Extracted text:

-- BEGIN --

In English noun phrases the determiner canonically precedes the prenominal adjectives, both the lexical and the phrasal ones.

(1) a. a big house
b. a very big house
(2) a. * big a house
b. * very big a house

A notable exception are the adjectival phrases which are introduced by as, so, too, how, this and that. When they occur in a nominal which contains the indefinite article, they precede the determiner (Huddleston and Pullum, 2002, 435).

(3) a. It’s so good a bargain I can’t resist buying it.
b. How serious a problem is it?
(4) a. * It’s a so good bargain I can’t resist buying it.
b. * A how serious problem is it?

This construction, for which Berman (1974) coined the term Big Mess Construction, only occurs in nominals with an indefinite article. It does not occur in nominals with another kind of determiner, as in (5a), nor in nominals without determiner, as in (5b).

("The Big Mess Construction", Frank Van Eynde, 2007. In Müller, Stefan (Ed.), Proceedings of the 14th International Conference on Head-Driven Phrase Structure Grammar, Stanford Department of Linguistics and CSLI’s LinGO Lab, 415–433. Page 416. Bolding added.)

-- END --

Data extract:
-- BEGIN --

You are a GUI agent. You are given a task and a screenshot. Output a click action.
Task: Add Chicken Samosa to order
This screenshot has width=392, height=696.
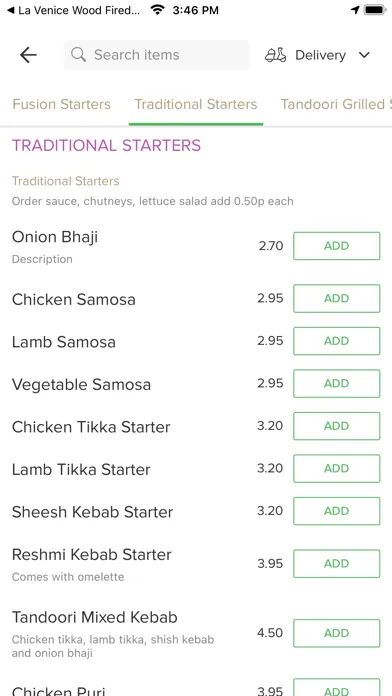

-- END --

Task instructions:
Copy out the passage on the Big Mess Construction word for word, from start to finish.

Response to this exercise:
In English noun phrases the determiner canonically precedes the prenominal adjectives, both the lexical and the phrasal ones.

(1) a. a big house
b. a very big house
(2) a. * big a house
b. * very big a house

A notable exception are the adjectival phrases which are introduced by as, so, too, how, this and that. When they occur in a nominal which contains the indefinite article, they precede the determiner (Huddleston and Pullum, 2002, 435).

(3) a. It’s so good a bargain I can’t resist buying it.
b. How serious a problem is it?
(4) a. * It’s a so good bargain I can’t resist buying it.
b. * A how serious problem is it?

This construction, for which Berman (1974) coined the term Big Mess Construction, only occurs in nominals with an indefinite article. It does not occur in nominals with another kind of determiner, as in (5a), nor in nominals without determiner, as in (5b).

("The Big Mess Construction", Frank Van Eynde, 2007. In Müller, Stefan (Ed.), Proceedings of the 14th International Conference on Head-Driven Phrase Structure Grammar, Stanford Department of Linguistics and CSLI’s LinGO Lab, 415–433. Page 416. Bolding added.)